▶ **THE INPUT**

########################################

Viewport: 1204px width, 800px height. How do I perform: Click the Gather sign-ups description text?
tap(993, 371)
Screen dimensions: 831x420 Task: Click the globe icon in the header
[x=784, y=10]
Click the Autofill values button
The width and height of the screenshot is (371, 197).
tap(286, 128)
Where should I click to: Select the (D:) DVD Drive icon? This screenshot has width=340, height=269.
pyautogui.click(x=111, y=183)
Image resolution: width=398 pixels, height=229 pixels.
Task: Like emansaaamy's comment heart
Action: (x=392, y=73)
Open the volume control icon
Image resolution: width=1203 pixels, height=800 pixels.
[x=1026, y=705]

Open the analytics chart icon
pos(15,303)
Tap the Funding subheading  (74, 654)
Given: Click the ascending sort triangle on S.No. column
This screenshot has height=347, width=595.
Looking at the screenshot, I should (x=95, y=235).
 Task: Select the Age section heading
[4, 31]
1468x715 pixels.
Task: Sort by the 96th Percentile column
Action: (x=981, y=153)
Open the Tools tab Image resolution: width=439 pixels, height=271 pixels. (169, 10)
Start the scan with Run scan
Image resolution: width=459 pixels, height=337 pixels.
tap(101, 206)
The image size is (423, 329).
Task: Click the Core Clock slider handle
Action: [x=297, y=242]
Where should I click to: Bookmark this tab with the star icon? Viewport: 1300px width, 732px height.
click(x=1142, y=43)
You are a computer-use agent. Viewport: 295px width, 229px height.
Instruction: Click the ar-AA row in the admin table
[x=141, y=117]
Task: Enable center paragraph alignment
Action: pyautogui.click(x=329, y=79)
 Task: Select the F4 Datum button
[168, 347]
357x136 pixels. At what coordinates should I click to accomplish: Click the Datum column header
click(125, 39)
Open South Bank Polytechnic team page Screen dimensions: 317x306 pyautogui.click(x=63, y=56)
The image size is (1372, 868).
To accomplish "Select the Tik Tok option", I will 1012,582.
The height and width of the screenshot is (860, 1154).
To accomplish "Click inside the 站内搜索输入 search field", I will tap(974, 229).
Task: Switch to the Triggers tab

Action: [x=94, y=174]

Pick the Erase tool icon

########################################

▶ **EXERCISE AIM**
Can you reproduce all of the material above word for word, keeping every line in its original order?

▶ **RESULT**
Viewport: 1204px width, 800px height. How do I perform: Click the Gather sign-ups description text?
tap(993, 371)
Screen dimensions: 831x420 Task: Click the globe icon in the header
[x=784, y=10]
Click the Autofill values button
The width and height of the screenshot is (371, 197).
tap(286, 128)
Where should I click to: Select the (D:) DVD Drive icon? This screenshot has width=340, height=269.
pyautogui.click(x=111, y=183)
Image resolution: width=398 pixels, height=229 pixels.
Task: Like emansaaamy's comment heart
Action: (x=392, y=73)
Open the volume control icon
Image resolution: width=1203 pixels, height=800 pixels.
[x=1026, y=705]

Open the analytics chart icon
pos(15,303)
Tap the Funding subheading  (74, 654)
Given: Click the ascending sort triangle on S.No. column
This screenshot has height=347, width=595.
Looking at the screenshot, I should (x=95, y=235).
 Task: Select the Age section heading
[4, 31]
1468x715 pixels.
Task: Sort by the 96th Percentile column
Action: (x=981, y=153)
Open the Tools tab Image resolution: width=439 pixels, height=271 pixels. (169, 10)
Start the scan with Run scan
Image resolution: width=459 pixels, height=337 pixels.
tap(101, 206)
The image size is (423, 329).
Task: Click the Core Clock slider handle
Action: [x=297, y=242]
Where should I click to: Bookmark this tab with the star icon? Viewport: 1300px width, 732px height.
click(x=1142, y=43)
You are a computer-use agent. Viewport: 295px width, 229px height.
Instruction: Click the ar-AA row in the admin table
[x=141, y=117]
Task: Enable center paragraph alignment
Action: pyautogui.click(x=329, y=79)
 Task: Select the F4 Datum button
[168, 347]
357x136 pixels. At what coordinates should I click to accomplish: Click the Datum column header
click(125, 39)
Open South Bank Polytechnic team page Screen dimensions: 317x306 pyautogui.click(x=63, y=56)
The image size is (1372, 868).
To accomplish "Select the Tik Tok option", I will 1012,582.
The height and width of the screenshot is (860, 1154).
To accomplish "Click inside the 站内搜索输入 search field", I will tap(974, 229).
Task: Switch to the Triggers tab

Action: [x=94, y=174]

Pick the Erase tool icon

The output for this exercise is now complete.